■ **Travail à faire**:
**a)** Relevez, dans l'ordre où ils apparaissent, tous les verbes à l'infinitif de l'extrait sur la traversée du couloir.
**b)** Reproduisez fidèlement le passage de l'extrait sur la traversée du couloir compris entre « On avait bien » et « quasiment un GR. », bornes incluses.

■ **Extrait source**:
══════════

Salut Michel, si d'aventure tu me lis.
On avait bien ri à la Potinière !
Pour avoir connu le couloir en diverses conditions, je ne crains pas de dire qu'il est moins dangereux à notre époque parce qu'on le traverse plus vite qu'avant.
Les gradins délités qui suivent ne sont pas vraiment dangereux si on ne reste pas sous des sarpés, ni à la montée ni à la descente. En principe on ne met les mains quasiment nulle part.
Il y a une variante qui emprunte un éperon rive gauche, avec des vrais passages d'escalade (facile) mais ce n'est pas à l'abri d'un éventuel ricochet d'un éventuel bloc facétieux qui aurait décidé de quitter le couloir. Pour être à l'abri, il faut vraiment prendre la voie normale, loin du couloir. C'est tellement nettoyé par le passage de dizaines de milliers de personnes que c'est quasiment un GR.

══════════

■ **Données enregistrées**:
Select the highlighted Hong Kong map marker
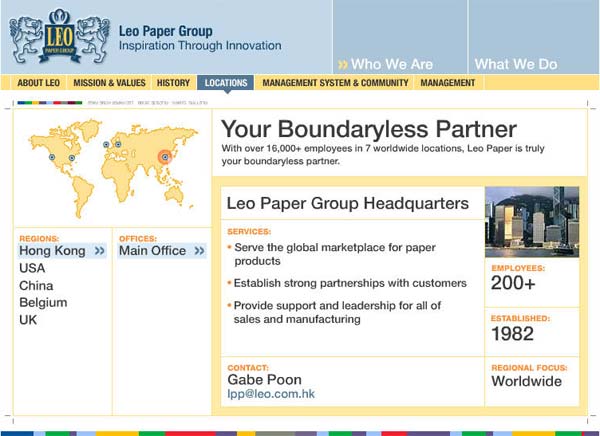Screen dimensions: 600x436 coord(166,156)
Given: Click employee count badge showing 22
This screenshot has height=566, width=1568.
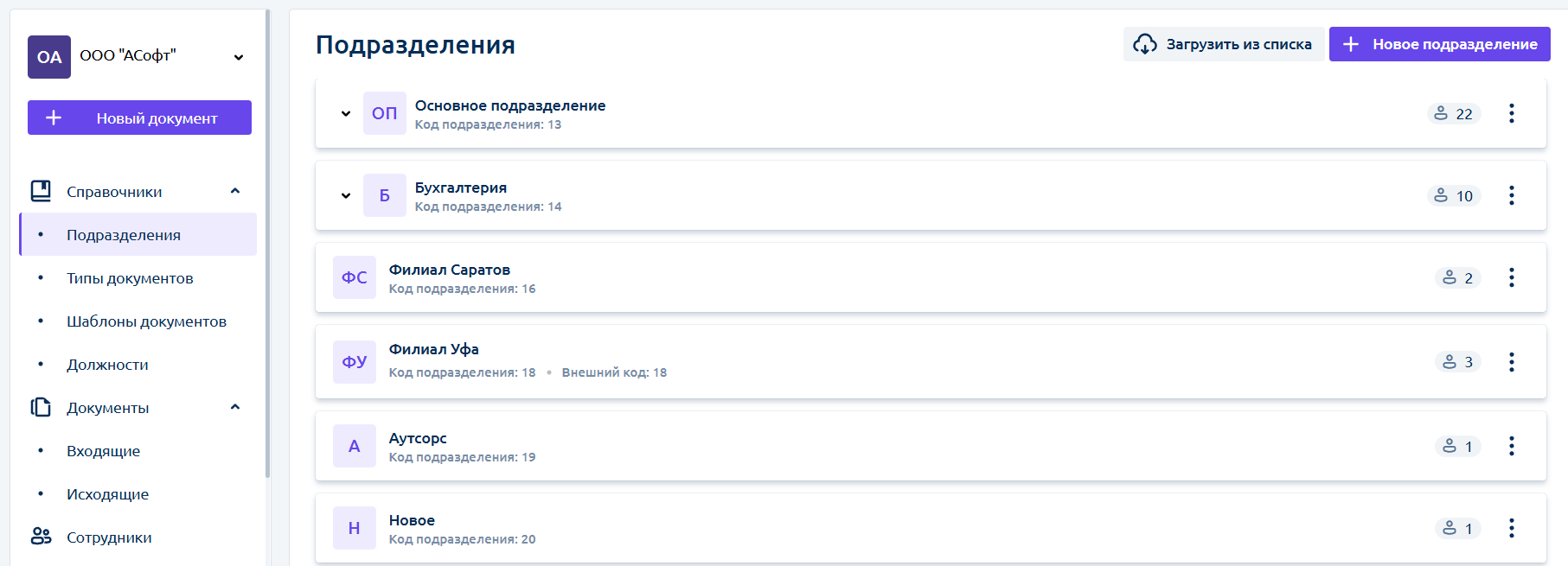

══════════

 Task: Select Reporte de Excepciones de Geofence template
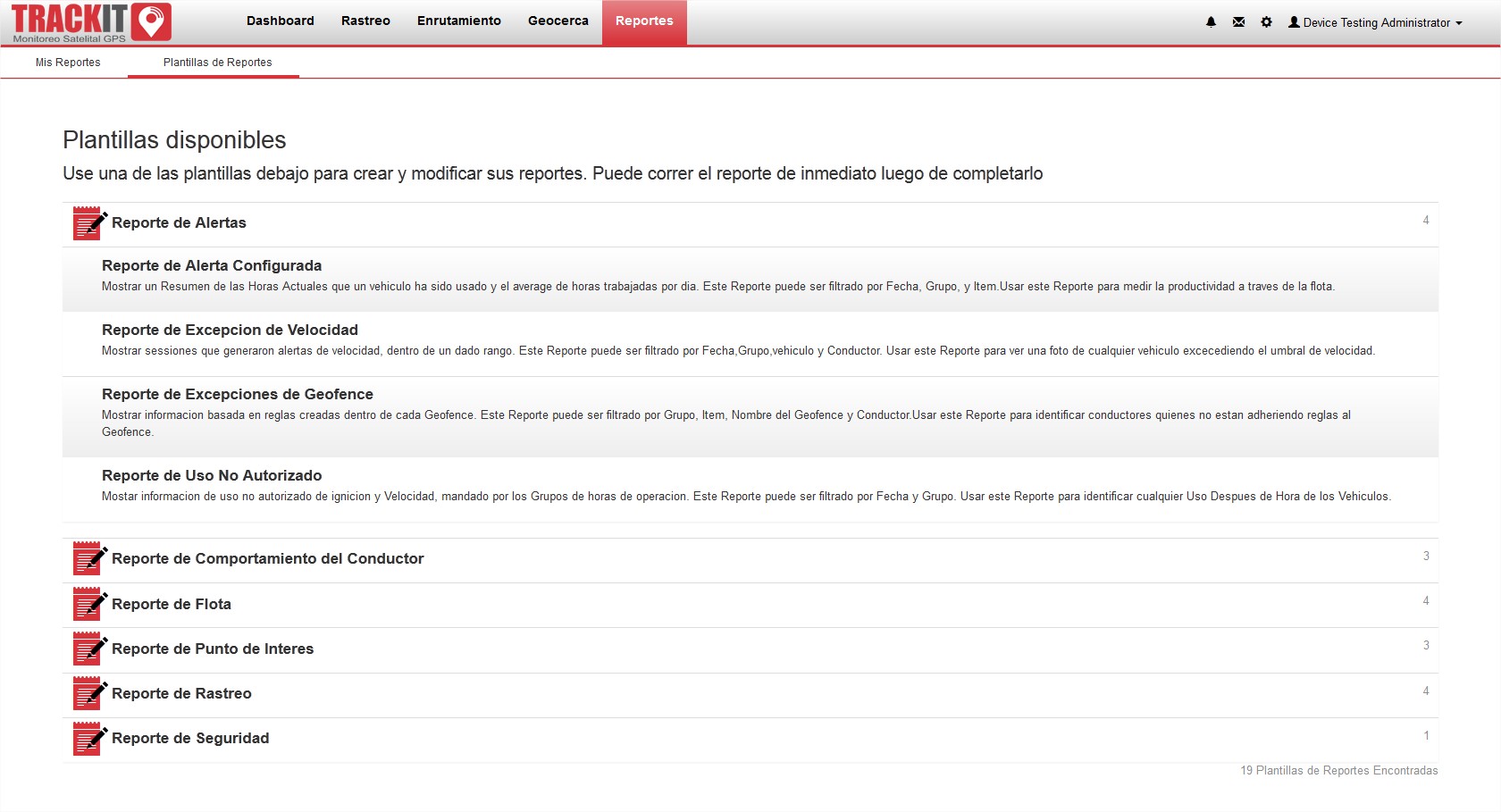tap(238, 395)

══════════

■ **Corrigés**:
**a)** avoir, dire, quitter, être, prendre

**b)**
On avait bien ri à la Potinière !
Pour avoir connu le couloir en diverses conditions, je ne crains pas de dire qu'il est moins dangereux à notre époque parce qu'on le traverse plus vite qu'avant.
Les gradins délités qui suivent ne sont pas vraiment dangereux si on ne reste pas sous des sarpés, ni à la montée ni à la descente. En principe on ne met les mains quasiment nulle part.
Il y a une variante qui emprunte un éperon rive gauche, avec des vrais passages d'escalade (facile) mais ce n'est pas à l'abri d'un éventuel ricochet d'un éventuel bloc facétieux qui aurait décidé de quitter le couloir. Pour être à l'abri, il faut vraiment prendre la voie normale, loin du couloir. C'est tellement nettoyé par le passage de dizaines de milliers de personnes que c'est quasiment un GR.